[WORK TASK] Count every line of the listing where the string "Апартамент" occurs, and reply with the count alone.

[DATASET RECORDS]
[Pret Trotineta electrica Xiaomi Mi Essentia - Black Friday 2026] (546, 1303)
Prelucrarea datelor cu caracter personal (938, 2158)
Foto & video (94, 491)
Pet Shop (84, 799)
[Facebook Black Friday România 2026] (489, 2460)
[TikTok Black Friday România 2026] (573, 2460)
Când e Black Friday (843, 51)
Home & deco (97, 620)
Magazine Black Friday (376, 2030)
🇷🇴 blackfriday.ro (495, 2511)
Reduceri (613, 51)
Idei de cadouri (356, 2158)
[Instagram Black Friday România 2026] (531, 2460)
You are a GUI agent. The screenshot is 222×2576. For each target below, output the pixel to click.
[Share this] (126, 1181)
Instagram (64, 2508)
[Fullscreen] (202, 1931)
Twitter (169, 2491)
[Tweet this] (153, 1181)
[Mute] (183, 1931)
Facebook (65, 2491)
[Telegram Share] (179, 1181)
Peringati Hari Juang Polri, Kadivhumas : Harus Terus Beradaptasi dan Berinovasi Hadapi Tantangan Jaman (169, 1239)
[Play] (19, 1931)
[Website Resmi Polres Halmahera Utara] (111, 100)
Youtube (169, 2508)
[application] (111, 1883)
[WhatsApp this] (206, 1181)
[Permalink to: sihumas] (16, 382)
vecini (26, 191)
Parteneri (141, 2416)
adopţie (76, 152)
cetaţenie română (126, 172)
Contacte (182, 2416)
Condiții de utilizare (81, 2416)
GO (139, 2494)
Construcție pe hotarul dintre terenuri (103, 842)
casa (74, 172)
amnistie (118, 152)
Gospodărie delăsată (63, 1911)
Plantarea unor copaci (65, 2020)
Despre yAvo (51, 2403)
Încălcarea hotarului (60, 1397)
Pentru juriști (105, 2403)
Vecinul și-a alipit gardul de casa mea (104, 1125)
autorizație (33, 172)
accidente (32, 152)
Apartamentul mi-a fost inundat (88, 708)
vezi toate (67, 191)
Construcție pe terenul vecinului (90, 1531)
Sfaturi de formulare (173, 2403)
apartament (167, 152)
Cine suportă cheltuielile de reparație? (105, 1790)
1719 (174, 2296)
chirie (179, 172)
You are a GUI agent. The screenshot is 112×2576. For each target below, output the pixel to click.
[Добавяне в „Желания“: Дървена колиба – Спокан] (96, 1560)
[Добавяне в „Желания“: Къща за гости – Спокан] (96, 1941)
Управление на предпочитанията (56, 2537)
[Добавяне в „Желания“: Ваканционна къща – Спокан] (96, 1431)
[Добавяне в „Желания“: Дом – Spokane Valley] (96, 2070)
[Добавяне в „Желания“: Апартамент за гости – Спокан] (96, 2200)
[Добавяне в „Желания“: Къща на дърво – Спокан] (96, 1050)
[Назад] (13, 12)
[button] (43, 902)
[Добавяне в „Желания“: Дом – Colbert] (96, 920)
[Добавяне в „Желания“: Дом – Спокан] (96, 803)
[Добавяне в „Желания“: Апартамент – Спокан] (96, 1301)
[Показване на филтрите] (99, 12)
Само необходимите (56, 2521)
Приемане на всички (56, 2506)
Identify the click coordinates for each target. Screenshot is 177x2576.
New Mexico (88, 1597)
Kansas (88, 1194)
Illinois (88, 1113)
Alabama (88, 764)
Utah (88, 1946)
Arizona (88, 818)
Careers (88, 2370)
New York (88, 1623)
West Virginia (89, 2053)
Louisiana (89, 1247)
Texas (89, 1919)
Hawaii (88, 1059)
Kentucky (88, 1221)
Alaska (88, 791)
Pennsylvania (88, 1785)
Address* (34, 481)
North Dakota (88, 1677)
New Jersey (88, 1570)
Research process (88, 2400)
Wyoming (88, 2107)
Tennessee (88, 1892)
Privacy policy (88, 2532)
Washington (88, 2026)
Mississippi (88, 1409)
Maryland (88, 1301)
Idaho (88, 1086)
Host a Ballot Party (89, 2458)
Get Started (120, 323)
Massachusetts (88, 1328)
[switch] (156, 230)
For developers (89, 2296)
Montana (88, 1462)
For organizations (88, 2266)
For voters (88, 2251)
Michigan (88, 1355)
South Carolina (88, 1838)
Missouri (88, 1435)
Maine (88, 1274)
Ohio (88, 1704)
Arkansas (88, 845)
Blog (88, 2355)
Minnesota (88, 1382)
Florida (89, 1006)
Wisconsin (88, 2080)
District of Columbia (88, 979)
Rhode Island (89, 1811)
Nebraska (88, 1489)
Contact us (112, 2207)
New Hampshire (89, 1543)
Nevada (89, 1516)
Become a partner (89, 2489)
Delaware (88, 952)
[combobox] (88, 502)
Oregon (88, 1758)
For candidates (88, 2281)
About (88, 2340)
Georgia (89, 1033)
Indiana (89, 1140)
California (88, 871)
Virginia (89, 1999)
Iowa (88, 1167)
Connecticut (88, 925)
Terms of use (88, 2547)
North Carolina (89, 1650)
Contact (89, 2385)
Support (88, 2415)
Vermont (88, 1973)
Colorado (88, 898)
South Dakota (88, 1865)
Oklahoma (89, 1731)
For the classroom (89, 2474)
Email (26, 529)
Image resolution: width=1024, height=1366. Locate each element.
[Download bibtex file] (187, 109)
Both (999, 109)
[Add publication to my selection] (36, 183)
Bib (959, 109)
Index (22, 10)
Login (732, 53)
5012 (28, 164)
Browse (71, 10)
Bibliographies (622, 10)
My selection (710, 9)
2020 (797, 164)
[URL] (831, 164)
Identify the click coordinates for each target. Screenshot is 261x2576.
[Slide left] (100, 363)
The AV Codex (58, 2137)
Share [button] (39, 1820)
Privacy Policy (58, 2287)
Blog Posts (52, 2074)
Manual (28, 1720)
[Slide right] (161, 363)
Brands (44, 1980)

[SOLVED PROBLEM] 2